I nodded. “Okay,” I said. “So! When are you due?”

“We’re
very
happy,” my mother interjected. “A grandchild!” she said.

“End of February,” Lucy said.

“And who is the father? Where is the father? Is no one asking about the father?” I asked.

There was silence.

“What color is the father?” I laughed. Perhaps this would be a family with two Hispanic children.

“That’s enough,” my mother said. “It’s that boy she was traveling with. Lucy has already told us this.”

Lucy nodded again. “Greif is the father—he’s white, for whatever that’s worth—but, as I said, he’s in Baja, he didn’t want to come back, and I did. I wanted to be with my family.” She made an effort to hold back tears.

I rose and then sat next to my sister. “This is really great news.” I patted her hair along her back, as if she were a pony. “It’s wonderful news. It’s just shocking.”

“I think so,” Ramon said. “I mean, that it’s terrific news.”

“We all do,” my father said. “It’s a girl,” he stated. “Right, Lucy?”

Lucy smiled and nodded. “A lot could happen. I mean, she’s not here yet.”

“Well, I’m here to say,” my father said, “that daughters are just the most wonderful thing.” He got up to crack open another bottle of pinot noir. “Just the most wonderful things.”

_______

It was my mother’s famous forty-garlic-clove chicken for dinner, and this time the fame I could get behind, as it was a dish I remembered having eaten repeatedly. Lucy sat across from me, my parents at the heads of the table. But for Ramon beside me, it was as if I had never left this table.

My mother spooned rice onto our plates and served the chicken out of the red Dansk casserole dish I will always associate with company, and we passed a big wooden bowl of salad, and I heard Harriet come into the room, and it was, for a moment, so pleasant to be there. Every time I looked across at Lucy, I would feel a swelling of happiness at seeing her again, and then an acute sadness whose source I would not name.

“So what is the plan, Lou?” my father asked. “We want to hear all about your travels, too, but I need to know the plan.”

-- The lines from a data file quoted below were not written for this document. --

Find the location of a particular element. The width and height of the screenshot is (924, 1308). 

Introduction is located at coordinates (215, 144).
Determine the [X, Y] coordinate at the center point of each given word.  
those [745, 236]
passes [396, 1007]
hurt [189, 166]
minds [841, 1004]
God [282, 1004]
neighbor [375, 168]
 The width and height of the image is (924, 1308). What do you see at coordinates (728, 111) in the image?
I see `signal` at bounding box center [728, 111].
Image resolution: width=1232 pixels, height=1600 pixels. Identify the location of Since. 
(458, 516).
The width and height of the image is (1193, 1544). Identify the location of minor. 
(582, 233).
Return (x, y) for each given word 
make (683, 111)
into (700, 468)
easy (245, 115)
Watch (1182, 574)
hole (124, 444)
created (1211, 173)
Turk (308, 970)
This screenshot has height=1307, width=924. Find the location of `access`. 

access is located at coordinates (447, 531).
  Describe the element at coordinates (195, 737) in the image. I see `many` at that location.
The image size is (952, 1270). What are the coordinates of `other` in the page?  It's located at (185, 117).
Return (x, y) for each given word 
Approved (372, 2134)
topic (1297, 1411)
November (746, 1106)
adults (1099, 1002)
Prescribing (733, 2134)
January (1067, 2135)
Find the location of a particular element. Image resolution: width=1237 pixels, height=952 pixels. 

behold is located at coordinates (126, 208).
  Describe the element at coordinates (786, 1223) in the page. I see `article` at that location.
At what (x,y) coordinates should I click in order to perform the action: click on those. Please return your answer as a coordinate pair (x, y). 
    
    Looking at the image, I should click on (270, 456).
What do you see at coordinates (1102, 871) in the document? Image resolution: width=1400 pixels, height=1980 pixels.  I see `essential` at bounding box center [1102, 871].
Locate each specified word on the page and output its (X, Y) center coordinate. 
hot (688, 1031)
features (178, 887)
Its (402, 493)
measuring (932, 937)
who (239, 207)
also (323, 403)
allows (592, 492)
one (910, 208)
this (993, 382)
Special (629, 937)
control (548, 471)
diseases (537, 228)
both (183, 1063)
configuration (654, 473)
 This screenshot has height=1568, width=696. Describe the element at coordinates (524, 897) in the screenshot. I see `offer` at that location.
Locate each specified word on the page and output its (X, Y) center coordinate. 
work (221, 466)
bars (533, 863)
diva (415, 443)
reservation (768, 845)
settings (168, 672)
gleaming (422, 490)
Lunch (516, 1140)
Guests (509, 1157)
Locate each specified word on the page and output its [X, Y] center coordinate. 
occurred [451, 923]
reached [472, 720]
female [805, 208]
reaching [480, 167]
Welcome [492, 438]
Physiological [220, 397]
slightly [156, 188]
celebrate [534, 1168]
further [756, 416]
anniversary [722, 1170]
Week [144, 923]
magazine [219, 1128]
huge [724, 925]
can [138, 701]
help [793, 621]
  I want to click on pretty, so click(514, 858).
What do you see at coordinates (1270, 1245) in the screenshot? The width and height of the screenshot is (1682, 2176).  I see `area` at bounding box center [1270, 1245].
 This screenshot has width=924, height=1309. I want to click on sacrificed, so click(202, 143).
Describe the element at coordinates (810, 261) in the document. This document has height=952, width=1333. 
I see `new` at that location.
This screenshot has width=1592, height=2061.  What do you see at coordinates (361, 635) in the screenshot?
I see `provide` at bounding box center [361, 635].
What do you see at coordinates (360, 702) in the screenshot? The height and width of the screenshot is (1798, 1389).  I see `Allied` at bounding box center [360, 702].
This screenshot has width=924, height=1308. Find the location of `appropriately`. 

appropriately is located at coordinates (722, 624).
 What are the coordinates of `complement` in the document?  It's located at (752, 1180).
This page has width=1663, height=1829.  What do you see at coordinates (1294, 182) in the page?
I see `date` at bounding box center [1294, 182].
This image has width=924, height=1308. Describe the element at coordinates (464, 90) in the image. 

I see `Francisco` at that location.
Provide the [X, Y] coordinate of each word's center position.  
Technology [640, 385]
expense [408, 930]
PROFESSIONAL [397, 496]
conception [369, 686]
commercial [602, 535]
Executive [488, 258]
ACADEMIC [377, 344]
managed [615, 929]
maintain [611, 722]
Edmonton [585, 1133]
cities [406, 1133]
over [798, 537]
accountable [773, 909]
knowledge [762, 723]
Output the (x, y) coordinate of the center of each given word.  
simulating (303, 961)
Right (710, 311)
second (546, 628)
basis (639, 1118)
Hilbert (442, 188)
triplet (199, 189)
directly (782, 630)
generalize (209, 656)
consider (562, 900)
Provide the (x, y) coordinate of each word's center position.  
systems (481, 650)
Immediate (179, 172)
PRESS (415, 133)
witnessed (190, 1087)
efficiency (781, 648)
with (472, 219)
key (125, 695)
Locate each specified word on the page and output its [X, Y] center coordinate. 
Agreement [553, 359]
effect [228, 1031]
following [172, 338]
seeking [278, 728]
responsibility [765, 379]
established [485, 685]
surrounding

Lucy moved the food around on her plate. “Let me start by saying, this was planned. Well, let me back up. When I was in El Salvador, I got pregnant, uh, accidentally. That was last January, I guess, so after I lost that—”

“You lost it?” I asked.

“Yes.” She looked down, touching the chicken several times with the tines of her fork.

“I’m so sorry!” I said. I remembered what that was like, the way it just slipped away, the life you’d begun to imagine and the thing itself that let you imagine it.

“Sorry, Lucy,” Ramon said. “That’s terrible. Especially alone.”

“Greif was there! Greif has been great. Really. He started giving surf lessons to other tourists to take care of us. He was on board until I decided I wanted to leave. Leave Mexico, or any of the other beach places. Leave that whole
mode
. It didn’t make sense to me if I had a child. In any case, after that I realized I was at that age when you’re supposed to worry; everyone kept saying that if I wanted a baby, the time was now, how if I had the faintest desire I would regret not trying later, how in childbearing years I was already old, how my eggs were old, and then everything that had happened to Jesse”—she held her hand toward me, as if we didn’t know me and my plight by now—“and so I decided I wanted to try. I wanted there to be a baby in the family.”

I startled at this stinging sentiment, spoken so freely, as I did not want to be the focus of this dinner. In childbearing years I was now ancient. And so I went in for more chicken, tearing a thigh apart, first with my knife and fork, and then taking the bones up with my hands. It was succulent. Had I been wrong? Perhaps my mother had always cooked. Perhaps we had been eating out of that red Dansk casserole dish since the invention of the station wagon.